═══ DATA SHOWN

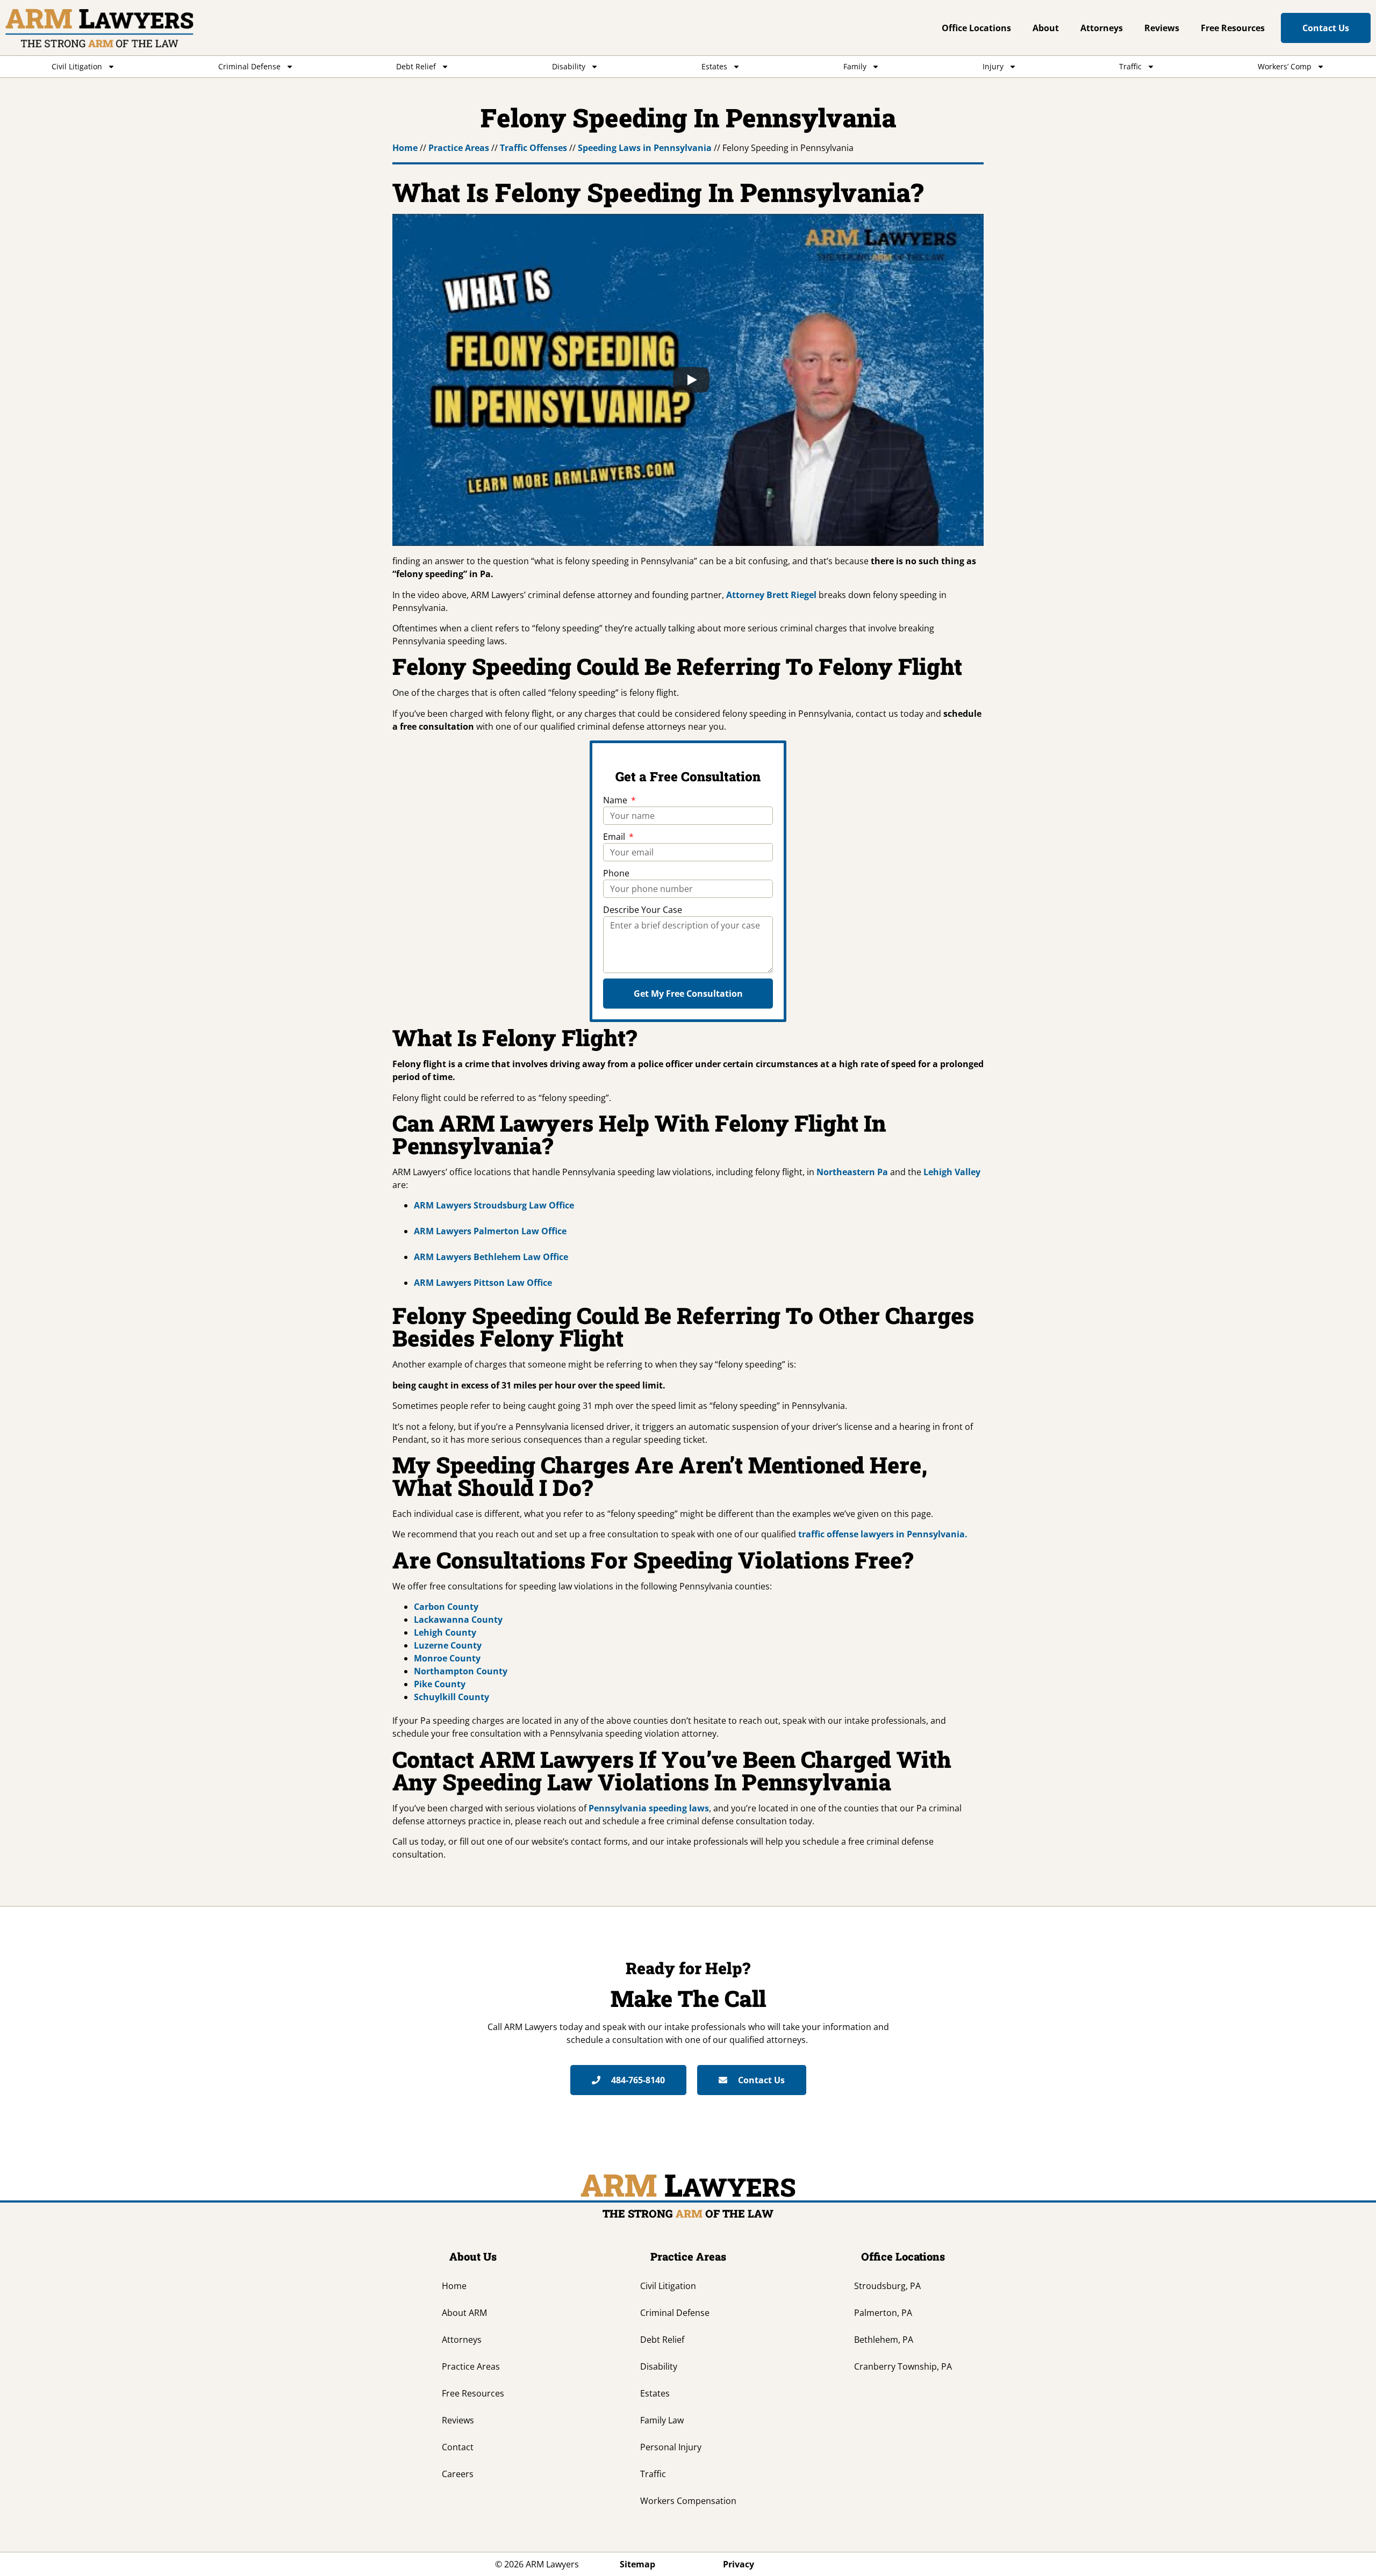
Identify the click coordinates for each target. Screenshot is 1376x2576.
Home (405, 148)
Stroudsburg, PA (887, 2286)
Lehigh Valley (951, 1172)
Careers (458, 2474)
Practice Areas (458, 148)
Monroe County (447, 1658)
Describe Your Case (642, 910)
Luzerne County (448, 1645)
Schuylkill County (451, 1697)
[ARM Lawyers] (99, 27)
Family (854, 66)
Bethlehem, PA (883, 2339)
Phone (616, 873)
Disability (568, 66)
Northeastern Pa (852, 1172)
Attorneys (1101, 28)
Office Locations (976, 28)
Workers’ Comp (1285, 66)
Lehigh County (445, 1632)
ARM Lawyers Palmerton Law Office (490, 1231)
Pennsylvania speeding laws (649, 1808)
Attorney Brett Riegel (771, 595)
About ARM (464, 2313)
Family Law (662, 2420)
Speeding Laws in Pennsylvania (645, 148)
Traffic (1130, 66)
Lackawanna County (458, 1619)
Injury (993, 66)
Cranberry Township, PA (903, 2366)
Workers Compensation (688, 2501)
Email (615, 837)
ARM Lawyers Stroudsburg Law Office (494, 1205)
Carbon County (446, 1607)
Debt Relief (416, 66)
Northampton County (460, 1671)
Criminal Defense (249, 66)
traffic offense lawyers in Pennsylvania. (883, 1534)
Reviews (1161, 28)
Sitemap (637, 2564)
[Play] (691, 380)
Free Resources (1233, 28)
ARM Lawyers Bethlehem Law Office (491, 1257)
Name (616, 800)
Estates (714, 66)
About (1046, 28)
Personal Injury (670, 2447)
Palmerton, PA (883, 2313)
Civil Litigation (77, 66)
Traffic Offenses (533, 148)
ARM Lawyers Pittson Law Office (483, 1283)
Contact (458, 2447)
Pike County (439, 1684)
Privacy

══════

• REQUIRED ACTION: Could you output every entry exactly as written, skipping the pictures?

• RESPONSE:
Identify the click coordinates for each target. Screenshot is 1376x2576.
Home (405, 148)
Stroudsburg, PA (887, 2286)
Lehigh Valley (951, 1172)
Careers (458, 2474)
Practice Areas (458, 148)
Monroe County (447, 1658)
Describe Your Case (642, 910)
Luzerne County (448, 1645)
Schuylkill County (451, 1697)
[ARM Lawyers] (99, 27)
Family (854, 66)
Bethlehem, PA (883, 2339)
Phone (616, 873)
Disability (568, 66)
Northeastern Pa (852, 1172)
Attorneys (1101, 28)
Office Locations (976, 28)
Workers’ Comp (1285, 66)
Lehigh County (445, 1632)
ARM Lawyers Palmerton Law Office (490, 1231)
Pennsylvania speeding laws (649, 1808)
Attorney Brett Riegel (771, 595)
About ARM (464, 2313)
Family Law (662, 2420)
Speeding Laws in Pennsylvania (645, 148)
Traffic (1130, 66)
Lackawanna County (458, 1619)
Injury (993, 66)
Cranberry Township, PA (903, 2366)
Workers Compensation (688, 2501)
Email (615, 837)
ARM Lawyers Stroudsburg Law Office (494, 1205)
Carbon County (446, 1607)
Debt Relief (416, 66)
Northampton County (460, 1671)
Criminal Defense (249, 66)
traffic offense lawyers in Pennsylvania. (883, 1534)
Reviews (1161, 28)
Sitemap (637, 2564)
[Play] (691, 380)
Free Resources (1233, 28)
ARM Lawyers Bethlehem Law Office (491, 1257)
Name (616, 800)
Estates (714, 66)
About (1046, 28)
Personal Injury (670, 2447)
Palmerton, PA (883, 2313)
Civil Litigation (77, 66)
Traffic Offenses (533, 148)
ARM Lawyers Pittson Law Office (483, 1283)
Contact (458, 2447)
Pike County (439, 1684)
Privacy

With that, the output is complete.